For a cluster providing its services through one IP address, you need three semi-public IP addresses: one for each machine for administrative purposes, and one to talk to the services in the resource group. In the sample cluster, the address 10.10. 10.20 is the service address. That is, whenever anyone wants NFS, Samba, or Postfix services, they connect to 10.10.10.20. Heartbeat makes that IP address available on whatever machine is running the resource group.
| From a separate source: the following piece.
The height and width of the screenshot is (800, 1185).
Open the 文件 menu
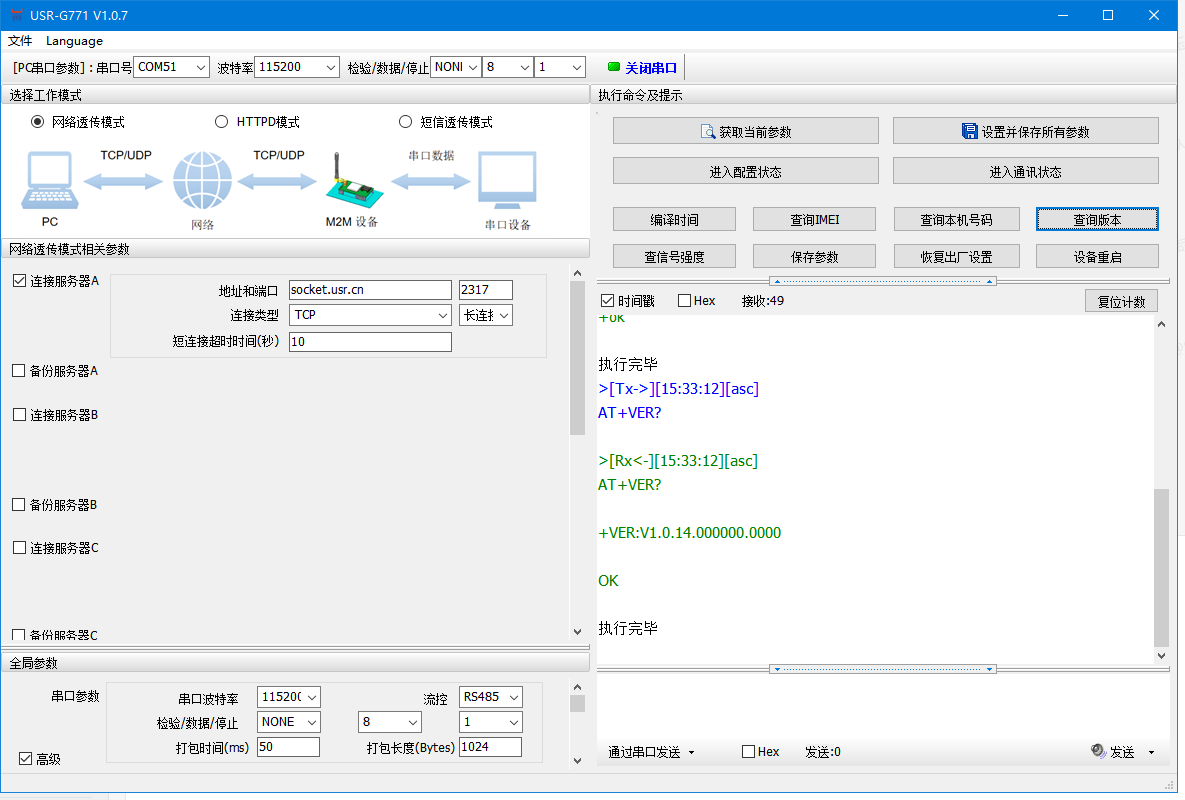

In the normal configuration, as shown in Figure Three, paul provides the services and owns the homeserver IP address at 10.10.10.20. If paul fails, silas takes over the homeserver virtual IP address and the corresponding services. If clients try and contact homeserver when paul is down, they reach silas. This situation is illustrated in Figure Four. Now that you know how it all works, here’s how to build it.

Prepare the Hardware

There are four cluster-specific things to connect: the disks, the crossover NICs, the crossover serial cable, and the UPS control cables.

* First, install the disks according to usual Linux procedures (see September 2001′s “Guru Guidance” column, available online at http://www.linux-mag.com/2001-09/guru_01.html), but don’t create any filesystems on them.

* Next, install the NICs, and configure both NICs on private addresses on the same subnet in the ranges in the 192. 168.0.0/16 or the 10.0.0.0/8 range.

Acquire a serial cable intended for PC-to-PC communication. Be sure that the cable includes null modems, and includes the CTS and RTS leads.

Connect each computer to its own UPS.

Although these directions are somewhat x86-specific, all the software runs on all Linux platforms, so you’re not restricted to a specific form of hardware.

Install the Software

For this cluster, there are several packages to install. You need: heartbeat-1.0.3, heartbeat-pils-1.0.3, heartbeat-stonith-1.0.3, and drbd-0.6.3. Each is available for SLES8 — just grab the latest versions from SuSE. If you’re not running SLES8, you can get the packages from http://linux-ha.org.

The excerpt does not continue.